Book Review: The Perfect Keg

I am excited to bring you what I hope will become an occasional feature of this blog: a product review.  Specifically, a review of the book The Perfect Keg: Sowing, Scything, Malting, and Brewing My Way to the Best-Ever Pint of Beer, by Ian Coutts.

I was sent this book and asked to provide an honest review*.  So I read the book cover to cover, dutifully jotting down a few notes about what each chapter was about.  It took a few chapters for my brain to re-orient itself from the more scientifically-minded books to which my engineering brain has become accustomed.

The Perfect Keg

Cover artwork by Ingrid Paulson Design

This book was something different, a story, as if told over a pint on your back porch.  Mr. Coutts (may I call you Ian?) brings the reader along on the telling of his journey to become a better brewer by performing each step in the process of brewing a beer.  And I don’t mean going all grain; I’m talking growing barley from a seed sack, hops from rhizomes, water from his well, and yeast cultured up from the wilds of Ontario.  The perfect pint becomes his white whale (Call me Ishmael Ian).

The book follows through the entire processstarting with “what sort of recipe would have been brewed back in the day?” to “what sort of barley makes beer anyways (and did you know there are so many kinds of barley?!)?”towards the perfect pint.  He makes various stops along the way at small commercial and historic breweries, and places more than a few phone calls to various agricultural ministries and experts.

Ian tells the story with plenty of self-deprecating humor and honesty.  The whole truth.  I mean some real face-palm moments.  But I think that is the real value of this book.  At the very least, it will give you some appreciation for all that goes into making our favorite beverage.  And if you decide to follow in Ian’s footsteps, many of the mistakes will have been made for you, so you’ll have a better idea of into what you’re getting yourself.  I don’t think Ian would mind me saying that he did not.

The book itself is written so that a beginner can understand.  Indeed, its a tale of a beginner learning all the things a beginner needs to learn, and then going above, beyond, and a little sideways (if you’re really twisting my arm to continue the painfully belabored Moby Dick reference, he “set sail for beyond the horizon” or something…).  If you consider yourself to be a more advanced brewer, you might think a few sections move a bit slowly with their explanations.

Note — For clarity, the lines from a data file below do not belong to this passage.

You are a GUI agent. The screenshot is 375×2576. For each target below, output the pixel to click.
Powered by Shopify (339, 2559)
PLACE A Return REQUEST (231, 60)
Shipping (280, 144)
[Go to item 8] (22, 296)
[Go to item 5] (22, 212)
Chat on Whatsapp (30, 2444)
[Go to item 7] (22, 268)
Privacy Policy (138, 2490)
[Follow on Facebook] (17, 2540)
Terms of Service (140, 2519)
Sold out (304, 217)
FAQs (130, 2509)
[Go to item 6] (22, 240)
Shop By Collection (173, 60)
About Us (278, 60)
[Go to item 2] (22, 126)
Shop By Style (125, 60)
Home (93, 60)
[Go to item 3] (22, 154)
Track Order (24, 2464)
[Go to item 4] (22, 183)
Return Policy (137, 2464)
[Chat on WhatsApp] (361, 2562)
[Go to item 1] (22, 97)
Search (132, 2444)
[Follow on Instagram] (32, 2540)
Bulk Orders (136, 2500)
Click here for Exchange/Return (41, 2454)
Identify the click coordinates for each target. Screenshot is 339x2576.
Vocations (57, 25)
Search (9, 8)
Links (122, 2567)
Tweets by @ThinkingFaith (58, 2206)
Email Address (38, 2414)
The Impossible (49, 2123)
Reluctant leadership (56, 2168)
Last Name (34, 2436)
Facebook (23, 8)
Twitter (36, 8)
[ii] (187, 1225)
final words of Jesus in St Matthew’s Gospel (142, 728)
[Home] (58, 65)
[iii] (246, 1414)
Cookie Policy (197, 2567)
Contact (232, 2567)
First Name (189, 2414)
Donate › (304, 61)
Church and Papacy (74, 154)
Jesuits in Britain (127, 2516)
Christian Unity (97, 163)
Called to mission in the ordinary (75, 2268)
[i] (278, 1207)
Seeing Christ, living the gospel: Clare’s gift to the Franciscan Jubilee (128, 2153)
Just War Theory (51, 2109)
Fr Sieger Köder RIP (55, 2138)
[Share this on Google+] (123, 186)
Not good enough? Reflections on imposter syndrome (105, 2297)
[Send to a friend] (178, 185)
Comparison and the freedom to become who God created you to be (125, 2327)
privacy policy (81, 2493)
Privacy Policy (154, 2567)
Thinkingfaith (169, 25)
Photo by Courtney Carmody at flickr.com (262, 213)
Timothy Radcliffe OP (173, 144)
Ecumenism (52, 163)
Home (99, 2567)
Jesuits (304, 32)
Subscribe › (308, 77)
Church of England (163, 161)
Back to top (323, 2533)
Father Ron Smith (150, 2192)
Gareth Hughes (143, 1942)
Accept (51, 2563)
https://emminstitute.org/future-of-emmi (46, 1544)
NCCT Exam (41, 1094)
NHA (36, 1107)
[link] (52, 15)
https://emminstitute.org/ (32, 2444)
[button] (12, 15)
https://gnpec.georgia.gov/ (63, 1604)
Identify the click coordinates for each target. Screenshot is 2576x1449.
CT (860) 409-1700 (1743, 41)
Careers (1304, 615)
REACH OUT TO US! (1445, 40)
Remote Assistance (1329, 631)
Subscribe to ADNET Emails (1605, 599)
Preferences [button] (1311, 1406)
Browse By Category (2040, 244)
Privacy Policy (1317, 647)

That said, I did find in particular the sections on wild yeast harvesting and home malting to be particularly illuminating.  Don’t expect to be able to apply for a job at White Labs or Briess afterwards, but it does provide a “common-man” no-nonsense, no-special-equipment-required approach.  You know, assuming your significant other has a hair drier they don’t mind donating to the cause.

Don’t expect this book to replace How to Brew and other classic brewing texts for fundamental brewing knowledge.  But, its a very approachable book, and I think would be interesting to a wide audience as some light reading (weighing in at just 10.3 oz/ 293 g), even if you aren’t necessarily interested in growing your own barley.  In fact, I believe it would even appeal to a non-brewer beer-lover looking to gain some insight on beer.

So was the Perfect Pint indeed the best ever pint of beer?  Pick up a copy [Amazon link] today and find out!  You can also stop by Ian’s Perfect Keg Blog, too.

* Before being asked to review this book, I had not given any thought to what my review policy would be.  Because, lets face it, I’m a schmuck with a blog, not a literary critic.  I decided on this:
I will provide my honest opinion of whatever book or product I am asked to review.  But, I didn’t start this blog to be negative.  So, if my review of a product or book is not positive, I will simply not post about it at all.  Its the age olde wisdom of Mom: if you don’t have anything nice to say, don’t say anything at all.  No negativity, and no dishonesty.  Basically, its the opposite of hard-hitting journalism.  Sorry Pulitzer.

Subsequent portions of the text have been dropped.